Every day with MS, the heat saps me more and more, to the point where I feel lucky if I want to do anything.  My brain glides into neutral. Then reverse. Then it falls off the cliff.
I loll about.  I read novels. I forget what I read. I drink water. I loll.
Making food seems unnecessary and unpleasant, so I live on grapes and slices of cheese.
I get impatient with the body and brain that seem to only want to lie about, but I'm trapped, pinned like a butterfly to a board. I force myself to exercise every morning, before my body gets the message, but crash into dead sleep at eight every evening. My feet are cramping more and more, legs twitching more, as the heat gradually shoves my MS buttons.
I long for those first few cool breezes of late August...

June 29, 2010

I want a new drug

I want a new drug, yes I do.
Huey Lewis and the News
I want a new drug
One that won't spill
One that don't cost too much
Or come in a pill

I want a new drug
One that won't go away
One that won't keep me up all night
One that won't make me sleep all day



One of the most awful things about MS is the endless piles of pills that are prescribed to you to manage the symptoms. They cost all sorts of money, they interact with each other, causing more symptoms, they rob one system to manage another.
I've fought the drug thing as much as possible and even resent taking the ones that are supposed to be managing my disease (the endlessly expensive Copaxone)
Lately, though, I've found a new drug, one that I had forgotten about.
My symptoms are relatively quiescent at the moment, so I'm doing the exercise thing, and I tell you, if you can force yourself past that 10-15 minute barrier and break out in a sweat, those endorphins are fabulous.  I could become an addict, easy. Today I was singing along as I gasped through 30 minutes on the elliptical trainer - at least until someone else came in. Sweating like anything, no glowing for this gal.
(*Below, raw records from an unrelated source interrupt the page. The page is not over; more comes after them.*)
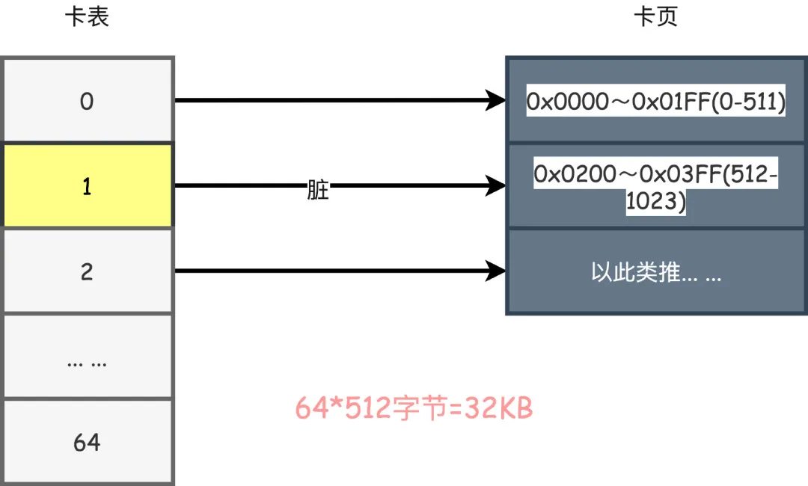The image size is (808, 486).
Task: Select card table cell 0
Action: (x=88, y=101)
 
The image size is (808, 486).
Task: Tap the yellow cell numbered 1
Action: (x=88, y=186)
It was wonderful, joyful, painful....;-)
I'm trying to be careful, keeping cool, trying to keep my fluids up - but once I start it is so hard to stop....
Love it.

June 28, 2010

Clinical Trial Testing New Multiple Sclerosis Treatment to Launch in Buffalo

Clinical Trial Testing New Multiple Sclerosis Treatment to Launch in Buffalo
Looks like a good study protocol. Hope it shows us something of help!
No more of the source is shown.